I was there within half an hour (my bags had been packed and in the boot for 10 months as per hospital instructions).
The lungs went in…there were “speed bumps” concerning my heart, kidneys and a couple of other things and so they kept me in a coma for 8 days.
After 6 weeks in hospital, I was allowed home. I had now entered what I called our “Brave New World”.
Although I no longer had PF I had continued to be involved with everything PF related and organ donation. At the end of 2021 I was checking the APF website and was immediately struck by a vacancy for a support group co-ordinator position at the charity. An opportunity to offer the best support available to people around the UK seemed too good to be true. I was delighted to be appointed and began my new role in January 2022.

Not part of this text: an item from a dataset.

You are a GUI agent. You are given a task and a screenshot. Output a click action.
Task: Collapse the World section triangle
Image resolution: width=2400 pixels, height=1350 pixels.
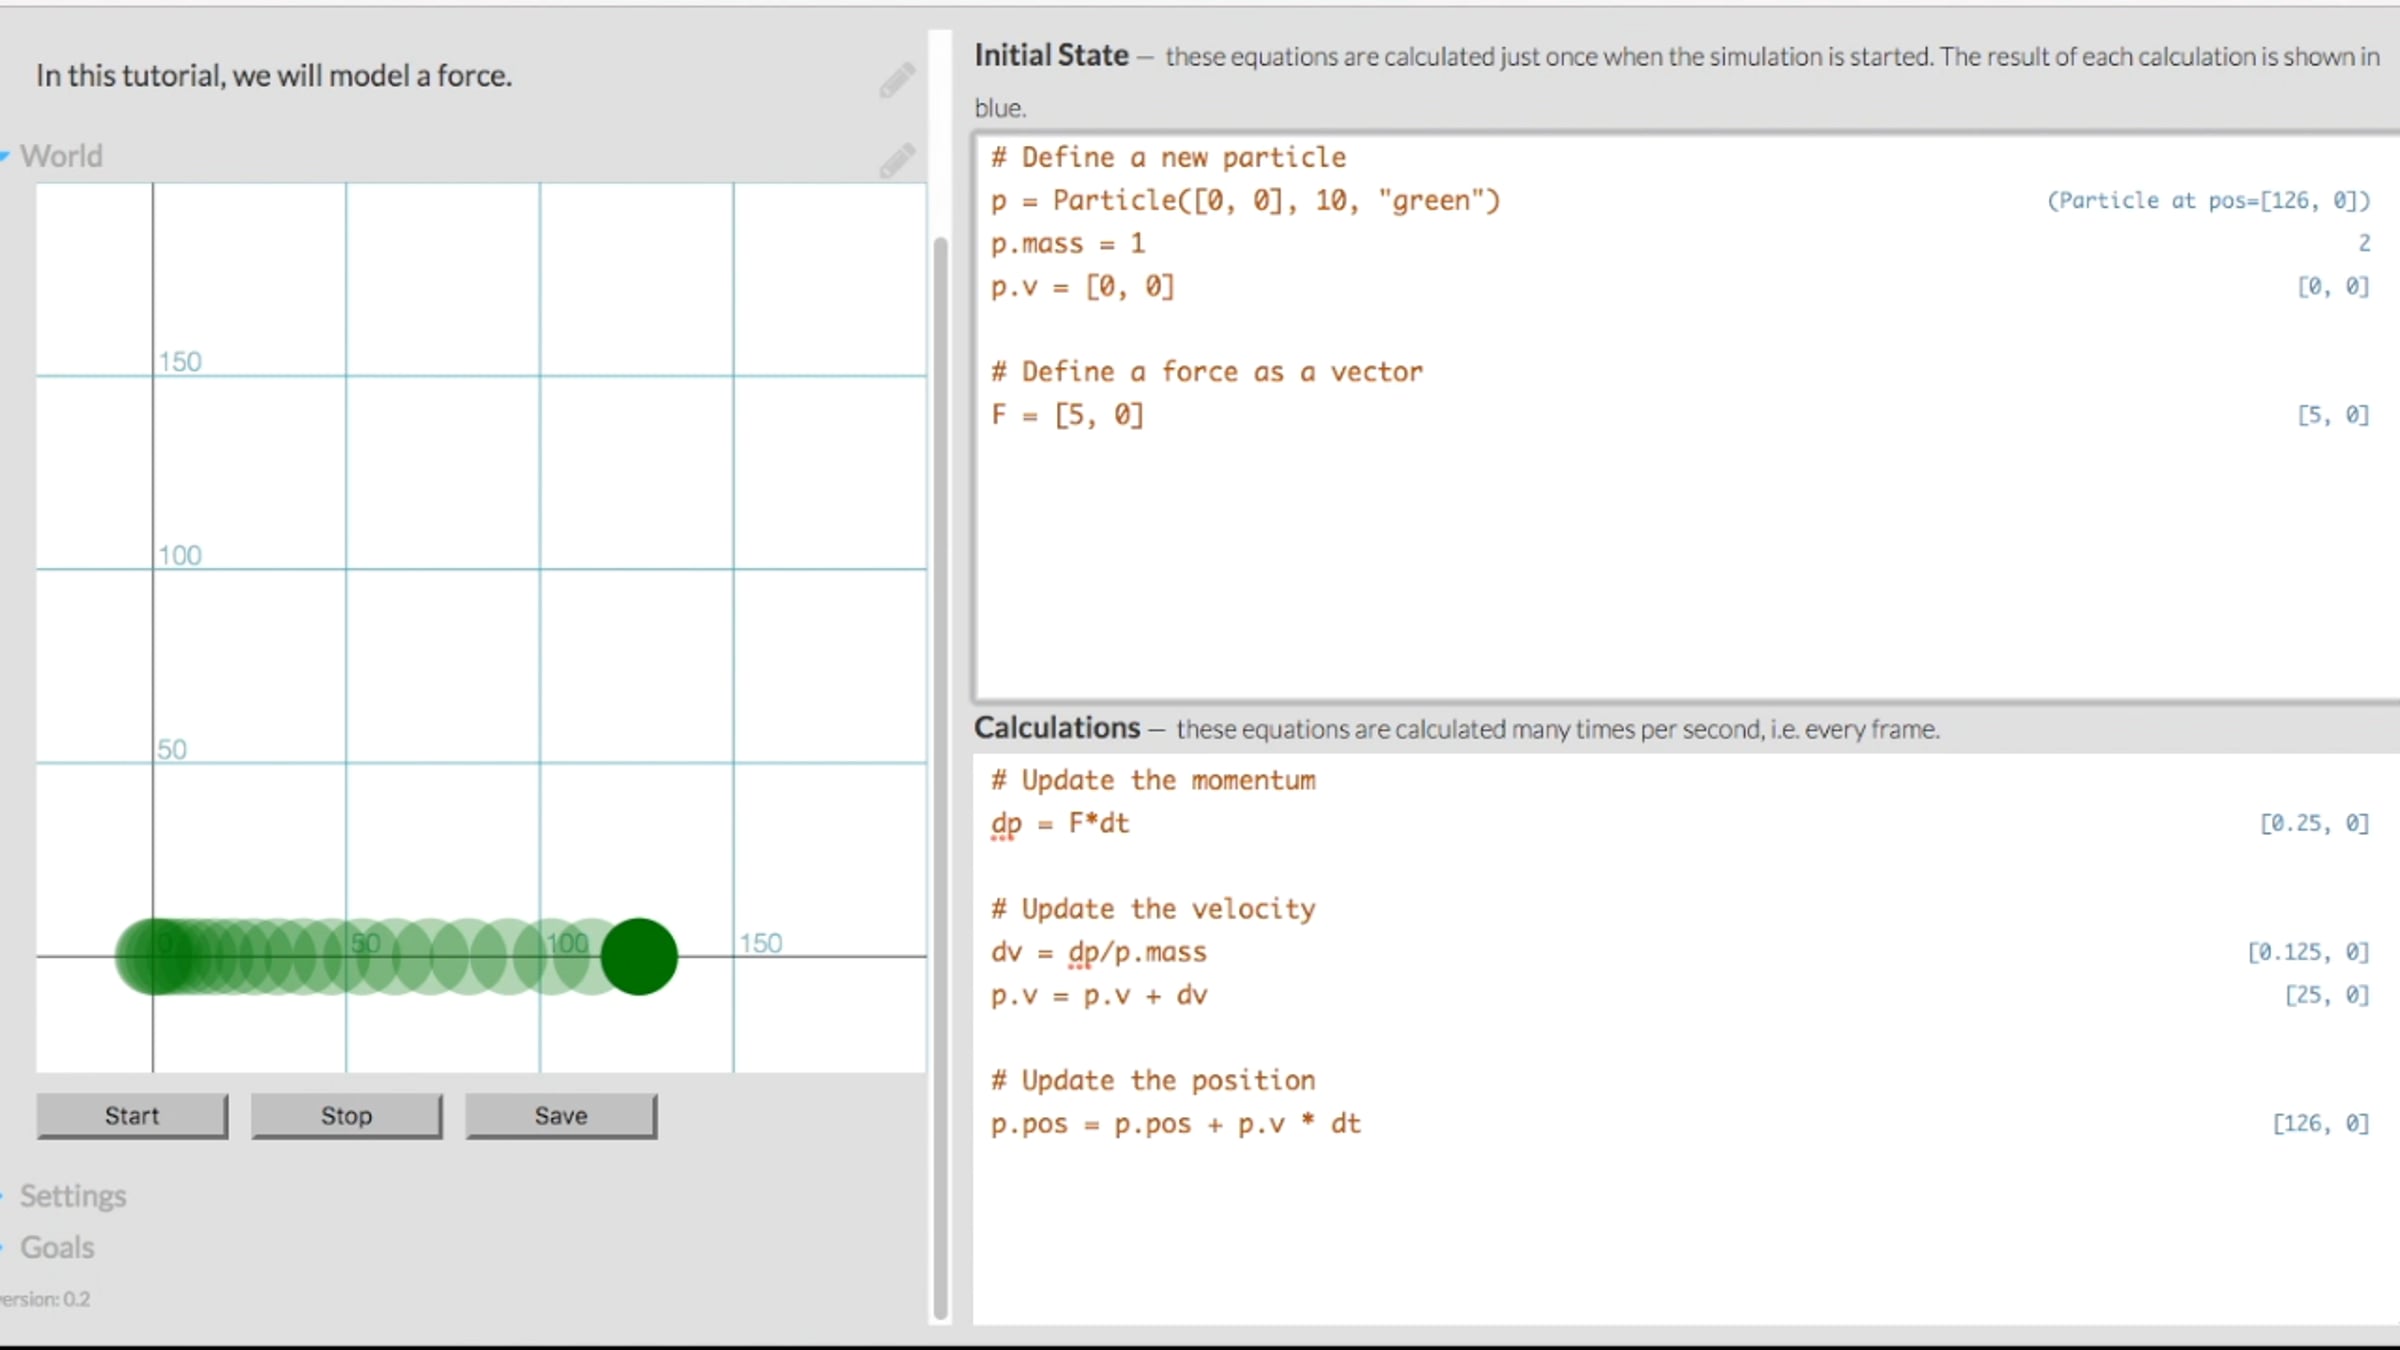tap(5, 156)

I am looking forward to working with patients, carers, healthcare professionals and the dedicated team at APF in all areas of support, research, education and campaigning.
The pandemic has been tough on us all. Like many others, I have lost friends from my fibrosis family, my transplant family, my blood family and friends during this terrible ordeal.
Despite shielding for two thirds of my Brave New World I have reached many major milestones:
• taken the whole family to Disneyland Paris
• witnessed the arrival of our 5th grandchild, Ada
• won a medal in badminton at the British Transplant Games
• seen my son graduate from university
• seen my eldest daughter enrol for her degree (that makes it three from three)
• abseiled down the “Holte End” at Villa to raise money for APF
• received a Special Recognition Award from the CEO of the Birmingham City Council
• walked my daughter down the aisle
• been able to watch my grandsons play Sunday morning football for local teams
• enjoyed simple days out with my family
• take my granddaughter to a special 9 month empowerment course for teenage girls organised by Aston Villa (she has had stadium tours and been mentored by players from the WSL)
• bought a motorcycle with which I intend to ride from John O’Groats to Land’s End to raise money for APF and organ donation
Now, I have the opportunity to make a real difference in the fight against PF.
It's been two years since I originally wrote this and during that time I've been involved in so many wonderful things with APF that I felt this needed to be updated, particularly now that I have changed roles.
During the pandemic, I was locked away from the world for almost two years and therefore as a regional support coordinator I was able to jump in my car and visit patients, carers, health care professionals and anyone else who asked me to talk about my journey and the work of APF.